Umbral amaba a los animales, pero detestaba los días de campo, de modo que era el único ambientalista que odiaba a la naturaleza.
En sus días tempranos de inmigrante pobre en Madrid, Paco Umbral surcaba las calles como un trotamundos de esquinas, de pensiones aromadas por la sopa de ayer, pues, sin trabajo ni bienes, el aventurero de los rumbos de una ciudad extraña es un Colón que todavía aguarda a que una reina le pague su descubrimiento de América.
En una de las esquinas trotadas de Madrid se hundía el Café Teide, donde –“al subterráneo sol de la mañana”, recordó Umbral– César González Ruano escribía artículos imborrables –por su perfección– y luego los enviaba a los diarios de mañana lucrando por el pan.
El Teide era un café de bohemios del mediodía, la especie lírica más necesitada del malditismo que solo obsequia la noche profunda; pero, a veces, los bohemios tienen más deudas que insolencia ante el burgués y han de comer de escribir artículos rutilantes del sol de la mañana, y además panem lucrando.
En los años 60, el Café Teide era la proa esquinera de una nave de poetas, cronistas y otros seres que han pasado a la historia de la literatura o que han sabido conservar su inexistencia. Los literatos son como los pintores pues algunos de estos son figurativos, otros son no figurativos y los demás no figuran.
En realidad, antes de ser un café, Teide fue un volcán que aún vive en la isla española de Tenerife. Por una predilección misteriosa, el Teide –café o volcán– vive asociado a los poetas ya que el papa del surrealismo, André Breton, ascendió al Teide en 1935 junto con Jacqueline Lamba, su “compañera sentimental” –cual escribimos los periodistas cuando nos ponemos cursis–.

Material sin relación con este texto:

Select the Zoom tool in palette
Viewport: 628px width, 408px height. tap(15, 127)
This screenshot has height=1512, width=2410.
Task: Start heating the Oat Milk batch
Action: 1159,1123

Como es lógico, André y Jacqueline vivieron un volcánico idilio en el Teide, y de este tórrido romance al calor de playas surgió un libro extraño, El amor loco , en el que Breton contó aquella estancia y meditó sobre esto y aquello, y precisamente sobre el “amor loco”, que fue uno de los defectos o de las virtudes (aún no se sabe) de los surrealistas.
Ignoramos qué sea exactamente el “amor loco”, y le preguntaríamos al difunto Breton, mas nos daría una respuesta surrealista, de modo que nos quedaríamos igual.
Al parecer, el “amor loco” es un amor excesivo, volcánico, teidesco, cuya explicación reside en la ciencia, aguafiestas de las fantasías que pone orden en la casa. El enamoramiento surge de la imaginación, pero se realiza por la secreción cerebral de hormonas. Surrealismo o biología: tal es la diferencia que hay entre ser moderno y ser actual.